(DIRECTIONS)
The entries shown next need to be written again word for word.

--- EXTRACTED MATERIAL ---

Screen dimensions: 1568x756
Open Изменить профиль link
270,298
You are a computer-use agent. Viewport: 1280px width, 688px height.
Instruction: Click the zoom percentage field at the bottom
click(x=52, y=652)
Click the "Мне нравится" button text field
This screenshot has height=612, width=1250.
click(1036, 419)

---

(WRITTEN RESPONSE)
Screen dimensions: 1568x756
Open Изменить профиль link
270,298
You are a computer-use agent. Viewport: 1280px width, 688px height.
Instruction: Click the zoom percentage field at the bottom
click(x=52, y=652)
Click the "Мне нравится" button text field
This screenshot has height=612, width=1250.
click(1036, 419)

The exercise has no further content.